Assessment? Who is the Forensic Engineer and what is his Role?
3.1 Investigation
Investigation of incidents and near misses, together with subsequent related activities, is one of the most valid methods to improve the safety and reliability of process plants and, by reflection, of the entire process industry. It has already been pointed out how other methods, like the hazards identification or the management of change, share the same objective of the investigation (safety improvement), but they are predictive methods. This characteristic implies the following
limitations [1]:
The analyses are speculative. Therefore, it is highly possible that all the plausible events are not identified;
it is difficult to predict the real level of risk, because it is usually based on approximated likelihood and consequence assessment;
it is difficult to identify multiple cause events, as the accidents are;
and
it is difficult to predict human error and to take it into account in the risk assessment (this error concerns many incidents).
On the other hand, investigation of actual incidents provides useful information, even if hard to extract, cutting prejudice, ignorance, and misunderstandings that may affect the theoretical preventive analysis.
Incident investigation is a core element of a Safety Management
System (SMS) [2], whose main goal is to prevent the incident. Indeed, a fundamental assumption of incident investigations concerns the possibility to find, as the root cause, a malfunctioning in the SMS. In
other words, it is always possible to find some aspects of the SMS that, if properly organised and applied, would have prevented the occurred incident. That malfunctioning can be related to a lack of planning, organization, actualization, or control.
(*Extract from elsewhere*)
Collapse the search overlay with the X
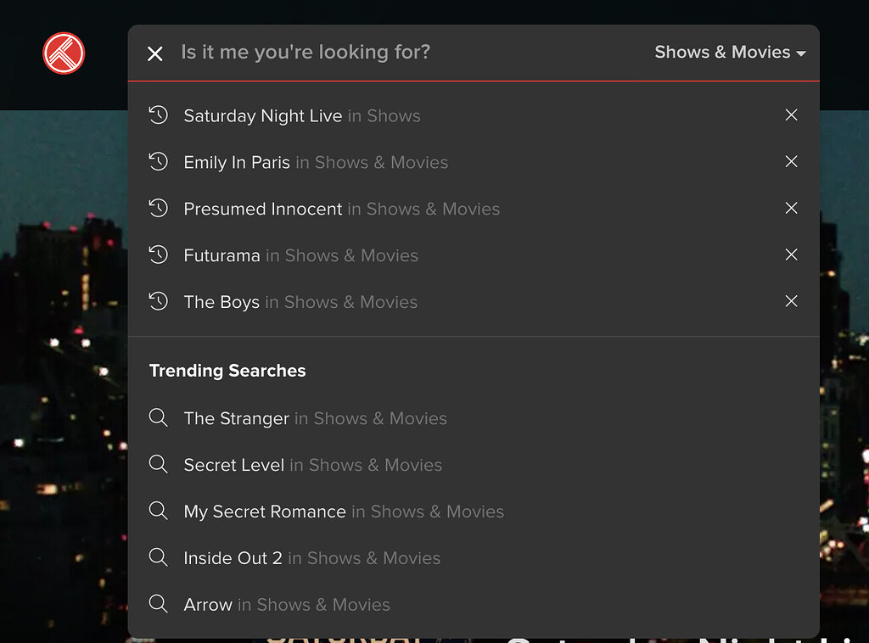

Taking inspiration from [3], when the management system for incidents is developed, or evaluated, or improved, it is essential to:
Involve competent personnel, define an appropriate scope,
implement the program consistently throughout the company, and monitor the effectiveness of incident investigation to maintain a dependable investigation practice;
identify the potential incidents for investigation, monitoring all possible sources, and ensuring the reporting activities;
adopt proper methods to investigate, collecting appropriate data, being rigorous, providing expertise and tools to the investigation personnel;
report the incident investigation results, with a clear link between causes and recommendations, and developing recommendations;
follow up the results of investigations, resolving recommendations, sharing the findings externally and internally; and
analyse data to identify a trend in the recurrence of similar incidents.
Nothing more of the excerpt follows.